- French: Cœur de slush
- Directed by: Mariloup Wolfe
- Written by: Sarah-Maude Beauchesne
- Based on: Cœur de slush by Sarah-Maude Beauchesne
- Produced by: Christian Larouche
- Starring: Liliane Skelly Joseph Delorey Camille Felton
- Cinematography: Simon-Pierre Gingras
- Edited by: Cédric Coussy
- Music by: Jean-Philippe Goncalves
- Production company: Christal Films
- Distributed by: Les Films Opale
- Release date: June 1, 2023 (Zlín);
- Running time: 116 minutes
- Country: Canada
- Language: French

= Billie Blue =

2023 Canadian comedy-drama film

Billie Blue (Cœur de slush) is a Canadian romantic comedy-drama film, directed by Mariloup Wolfe and released in 2023. The film stars Liliane Skelly as Billie, a teenager who is working in a summer job as a lifeguard at a water park; she develops a crush on Pierre (Joseph Delorey), a handsome cyclist, but finds herself in competition for Pierre's affections with her older sister Annette (Camille Felton).

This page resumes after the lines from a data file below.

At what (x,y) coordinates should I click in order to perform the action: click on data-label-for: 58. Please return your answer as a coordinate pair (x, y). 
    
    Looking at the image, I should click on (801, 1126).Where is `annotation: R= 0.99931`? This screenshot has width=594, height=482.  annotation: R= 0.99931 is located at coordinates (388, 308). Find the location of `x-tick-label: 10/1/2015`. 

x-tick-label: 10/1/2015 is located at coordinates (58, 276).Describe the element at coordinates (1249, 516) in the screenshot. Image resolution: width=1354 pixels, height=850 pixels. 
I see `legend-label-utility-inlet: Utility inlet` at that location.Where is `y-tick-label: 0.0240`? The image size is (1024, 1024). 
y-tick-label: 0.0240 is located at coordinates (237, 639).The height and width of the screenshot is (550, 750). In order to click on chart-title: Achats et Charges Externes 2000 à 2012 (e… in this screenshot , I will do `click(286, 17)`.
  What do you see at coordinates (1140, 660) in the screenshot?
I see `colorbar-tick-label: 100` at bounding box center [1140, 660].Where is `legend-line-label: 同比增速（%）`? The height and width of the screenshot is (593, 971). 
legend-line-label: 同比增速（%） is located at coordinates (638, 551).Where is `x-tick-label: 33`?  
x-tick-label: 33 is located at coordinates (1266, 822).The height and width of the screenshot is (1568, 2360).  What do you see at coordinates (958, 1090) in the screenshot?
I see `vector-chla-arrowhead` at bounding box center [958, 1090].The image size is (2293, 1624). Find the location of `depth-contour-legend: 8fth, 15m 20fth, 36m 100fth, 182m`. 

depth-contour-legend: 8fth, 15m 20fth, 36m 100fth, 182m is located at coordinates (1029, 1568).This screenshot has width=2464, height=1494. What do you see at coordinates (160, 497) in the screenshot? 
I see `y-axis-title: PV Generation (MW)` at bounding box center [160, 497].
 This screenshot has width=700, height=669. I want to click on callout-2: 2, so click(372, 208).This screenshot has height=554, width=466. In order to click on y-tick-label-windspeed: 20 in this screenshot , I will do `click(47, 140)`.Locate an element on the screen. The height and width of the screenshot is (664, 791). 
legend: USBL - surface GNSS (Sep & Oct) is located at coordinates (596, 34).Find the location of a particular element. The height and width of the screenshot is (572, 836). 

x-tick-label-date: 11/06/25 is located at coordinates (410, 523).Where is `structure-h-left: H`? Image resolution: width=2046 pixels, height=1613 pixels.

The cast also includes François Létourneau, Salma Serraji, Vivi-Anne Riel, Jacob Whiteduck-Lavoie, Gabriell Audet, Zakary Belharbi, Anthony Belsile, Lucson-Yves Claude, Elya Corbeil, Charles Fournier, Charles Kardos, Audrey Lamonde, Magalie Langrais, Alexis Lefebvre and Renaud Lefebvre in supporting roles.

The screenplay was written by Sarah-Maude Beauchesne, as an adaptation of her own 2014 young adult novel.

==Distribution==
The film premiered on June 1, 2023, at the Zlín Film Festival in the Czech Republic, before opening commercially in Quebec on June 15.

==Awards==
Beauchesne received a Canadian Screen Award nomination for Best Adapted Screenplay at the 12th Canadian Screen Awards in 2024.